◆ Written request
Format the part of the listing that opens with the line containing "Where should I click to: Click the LDAP" and closes with the line containing "Click the Fedora" as a Markdown table with the columns Row and Listing line. Number each row and omit blank lines.

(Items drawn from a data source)
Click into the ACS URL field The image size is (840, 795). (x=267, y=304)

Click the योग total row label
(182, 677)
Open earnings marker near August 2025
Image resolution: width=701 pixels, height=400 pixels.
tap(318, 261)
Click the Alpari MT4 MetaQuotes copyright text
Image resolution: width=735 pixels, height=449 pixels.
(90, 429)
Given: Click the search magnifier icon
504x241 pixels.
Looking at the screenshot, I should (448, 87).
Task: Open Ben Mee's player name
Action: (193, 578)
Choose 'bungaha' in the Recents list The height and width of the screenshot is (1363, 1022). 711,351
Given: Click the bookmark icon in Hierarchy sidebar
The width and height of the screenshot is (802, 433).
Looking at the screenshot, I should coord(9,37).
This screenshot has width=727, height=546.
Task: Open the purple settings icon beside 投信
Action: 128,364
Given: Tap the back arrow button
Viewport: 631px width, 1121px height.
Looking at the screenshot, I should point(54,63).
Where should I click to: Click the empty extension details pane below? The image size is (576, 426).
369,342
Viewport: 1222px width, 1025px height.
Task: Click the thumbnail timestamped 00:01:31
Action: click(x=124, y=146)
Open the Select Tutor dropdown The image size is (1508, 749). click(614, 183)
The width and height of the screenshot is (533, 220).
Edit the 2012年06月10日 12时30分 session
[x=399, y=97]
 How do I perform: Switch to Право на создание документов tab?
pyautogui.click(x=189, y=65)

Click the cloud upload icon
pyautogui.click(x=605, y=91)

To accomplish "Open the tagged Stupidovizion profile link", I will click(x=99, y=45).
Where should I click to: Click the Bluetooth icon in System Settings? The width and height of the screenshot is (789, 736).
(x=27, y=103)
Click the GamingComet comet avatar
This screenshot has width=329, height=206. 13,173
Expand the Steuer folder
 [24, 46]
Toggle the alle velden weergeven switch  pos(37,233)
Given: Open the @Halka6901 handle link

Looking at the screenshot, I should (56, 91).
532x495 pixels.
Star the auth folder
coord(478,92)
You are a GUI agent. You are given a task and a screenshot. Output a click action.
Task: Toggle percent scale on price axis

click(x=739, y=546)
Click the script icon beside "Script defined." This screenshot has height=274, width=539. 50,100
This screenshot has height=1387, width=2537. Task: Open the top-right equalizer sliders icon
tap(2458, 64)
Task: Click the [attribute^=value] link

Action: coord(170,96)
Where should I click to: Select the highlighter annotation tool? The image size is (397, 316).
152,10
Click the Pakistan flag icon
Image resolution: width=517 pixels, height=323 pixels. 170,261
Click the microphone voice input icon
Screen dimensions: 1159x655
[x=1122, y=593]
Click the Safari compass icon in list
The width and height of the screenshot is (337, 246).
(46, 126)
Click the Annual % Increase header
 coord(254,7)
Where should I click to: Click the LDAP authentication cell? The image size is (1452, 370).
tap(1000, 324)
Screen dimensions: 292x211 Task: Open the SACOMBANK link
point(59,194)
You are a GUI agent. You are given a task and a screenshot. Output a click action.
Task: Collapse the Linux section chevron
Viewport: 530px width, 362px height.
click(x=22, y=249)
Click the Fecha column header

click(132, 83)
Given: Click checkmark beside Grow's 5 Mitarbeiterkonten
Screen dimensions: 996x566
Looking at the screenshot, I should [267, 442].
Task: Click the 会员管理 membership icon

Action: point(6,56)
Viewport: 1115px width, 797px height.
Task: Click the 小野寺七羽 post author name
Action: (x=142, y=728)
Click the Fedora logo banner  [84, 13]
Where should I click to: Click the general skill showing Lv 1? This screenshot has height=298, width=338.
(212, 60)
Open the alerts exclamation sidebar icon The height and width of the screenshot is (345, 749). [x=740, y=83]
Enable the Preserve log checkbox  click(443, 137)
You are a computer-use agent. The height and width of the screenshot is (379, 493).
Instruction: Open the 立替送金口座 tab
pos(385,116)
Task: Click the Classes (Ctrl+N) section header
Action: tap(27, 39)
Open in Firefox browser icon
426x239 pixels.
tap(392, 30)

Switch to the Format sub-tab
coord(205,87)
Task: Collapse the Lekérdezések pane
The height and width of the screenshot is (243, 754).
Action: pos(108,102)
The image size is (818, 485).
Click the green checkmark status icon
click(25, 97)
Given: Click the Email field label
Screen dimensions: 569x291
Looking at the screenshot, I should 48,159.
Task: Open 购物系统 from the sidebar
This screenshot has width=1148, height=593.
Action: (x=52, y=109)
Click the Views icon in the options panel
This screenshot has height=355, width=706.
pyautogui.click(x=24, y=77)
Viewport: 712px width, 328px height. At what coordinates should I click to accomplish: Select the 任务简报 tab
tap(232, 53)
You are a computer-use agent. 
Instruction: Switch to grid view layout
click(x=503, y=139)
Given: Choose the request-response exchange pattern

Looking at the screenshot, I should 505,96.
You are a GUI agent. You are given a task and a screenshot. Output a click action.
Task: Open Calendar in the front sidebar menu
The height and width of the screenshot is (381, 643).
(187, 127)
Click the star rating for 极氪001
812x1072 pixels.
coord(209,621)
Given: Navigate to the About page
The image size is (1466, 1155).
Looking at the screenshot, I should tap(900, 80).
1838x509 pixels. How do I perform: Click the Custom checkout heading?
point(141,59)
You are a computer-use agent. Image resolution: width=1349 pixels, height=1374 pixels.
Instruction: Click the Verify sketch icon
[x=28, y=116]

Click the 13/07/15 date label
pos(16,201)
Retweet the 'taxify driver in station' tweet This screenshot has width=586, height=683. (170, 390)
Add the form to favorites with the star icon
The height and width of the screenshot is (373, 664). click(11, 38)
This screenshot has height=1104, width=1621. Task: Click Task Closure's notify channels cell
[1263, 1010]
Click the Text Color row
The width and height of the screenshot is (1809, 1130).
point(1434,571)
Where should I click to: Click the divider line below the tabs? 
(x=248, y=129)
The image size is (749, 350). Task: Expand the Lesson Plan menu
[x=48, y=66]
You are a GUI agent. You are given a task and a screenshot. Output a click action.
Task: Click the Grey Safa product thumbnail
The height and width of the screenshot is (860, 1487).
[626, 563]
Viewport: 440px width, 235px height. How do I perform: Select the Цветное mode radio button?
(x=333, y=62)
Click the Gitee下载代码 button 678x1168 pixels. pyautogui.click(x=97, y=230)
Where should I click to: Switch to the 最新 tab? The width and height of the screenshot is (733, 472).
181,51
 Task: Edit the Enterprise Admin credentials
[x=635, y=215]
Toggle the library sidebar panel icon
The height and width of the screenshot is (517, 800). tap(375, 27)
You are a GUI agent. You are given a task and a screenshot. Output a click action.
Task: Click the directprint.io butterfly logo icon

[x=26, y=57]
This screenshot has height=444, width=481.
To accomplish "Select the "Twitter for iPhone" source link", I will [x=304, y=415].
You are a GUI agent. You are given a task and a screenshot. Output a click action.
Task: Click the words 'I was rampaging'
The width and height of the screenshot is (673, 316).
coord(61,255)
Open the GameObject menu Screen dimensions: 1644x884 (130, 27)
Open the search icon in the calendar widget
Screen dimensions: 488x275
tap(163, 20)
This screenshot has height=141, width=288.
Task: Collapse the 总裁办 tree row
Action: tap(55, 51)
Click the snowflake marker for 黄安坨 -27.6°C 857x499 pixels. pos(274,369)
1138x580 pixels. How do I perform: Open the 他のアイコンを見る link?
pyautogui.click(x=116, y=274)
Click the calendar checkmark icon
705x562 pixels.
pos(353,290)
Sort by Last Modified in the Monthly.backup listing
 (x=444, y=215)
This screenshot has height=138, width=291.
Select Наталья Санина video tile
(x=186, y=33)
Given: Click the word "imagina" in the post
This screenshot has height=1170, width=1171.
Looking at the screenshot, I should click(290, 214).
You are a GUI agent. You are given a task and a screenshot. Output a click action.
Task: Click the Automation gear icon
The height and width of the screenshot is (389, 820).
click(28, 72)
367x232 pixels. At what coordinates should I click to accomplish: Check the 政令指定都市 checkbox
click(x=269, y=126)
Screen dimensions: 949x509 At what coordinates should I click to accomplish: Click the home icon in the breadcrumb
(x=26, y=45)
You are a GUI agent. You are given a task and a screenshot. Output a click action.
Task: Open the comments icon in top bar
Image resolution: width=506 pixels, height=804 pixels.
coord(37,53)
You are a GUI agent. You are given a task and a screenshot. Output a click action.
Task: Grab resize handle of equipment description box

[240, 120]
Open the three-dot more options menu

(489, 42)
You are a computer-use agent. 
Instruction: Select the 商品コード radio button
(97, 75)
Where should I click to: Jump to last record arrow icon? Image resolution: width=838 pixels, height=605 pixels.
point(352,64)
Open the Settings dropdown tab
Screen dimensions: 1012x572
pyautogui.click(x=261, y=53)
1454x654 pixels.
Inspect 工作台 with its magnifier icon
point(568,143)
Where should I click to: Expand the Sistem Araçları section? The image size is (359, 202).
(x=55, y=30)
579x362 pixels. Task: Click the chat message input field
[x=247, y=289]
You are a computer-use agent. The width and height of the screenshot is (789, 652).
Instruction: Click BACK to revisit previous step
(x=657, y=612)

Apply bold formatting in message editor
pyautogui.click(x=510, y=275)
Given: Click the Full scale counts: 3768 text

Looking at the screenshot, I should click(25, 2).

◆ Output for this task
| Row | Listing line |
|---|---|
| 1 | Where should I click to: Click the LDAP authentication cell? The image size is (1452, 370). |
| 2 | tap(1000, 324) |
| 3 | Screen dimensions: 292x211 Task: Open the SACOMBANK link |
| 4 | point(59,194) |
| 5 | You are a GUI agent. You are given a task and a screenshot. Output a click action. |
| 6 | Task: Collapse the Linux section chevron |
| 7 | Viewport: 530px width, 362px height. |
| 8 | click(x=22, y=249) |
| 9 | Click the Fecha column header |
| 10 | click(132, 83) |
| 11 | Given: Click checkmark beside Grow's 5 Mitarbeiterkonten |
| 12 | Screen dimensions: 996x566 |
| 13 | Looking at the screenshot, I should [267, 442]. |
| 14 | Task: Click the 会员管理 membership icon |
| 15 | Action: point(6,56) |
| 16 | Viewport: 1115px width, 797px height. |
| 17 | Task: Click the 小野寺七羽 post author name |
| 18 | Action: (x=142, y=728) |
| 19 | Click the Fedora logo banner  [84, 13] |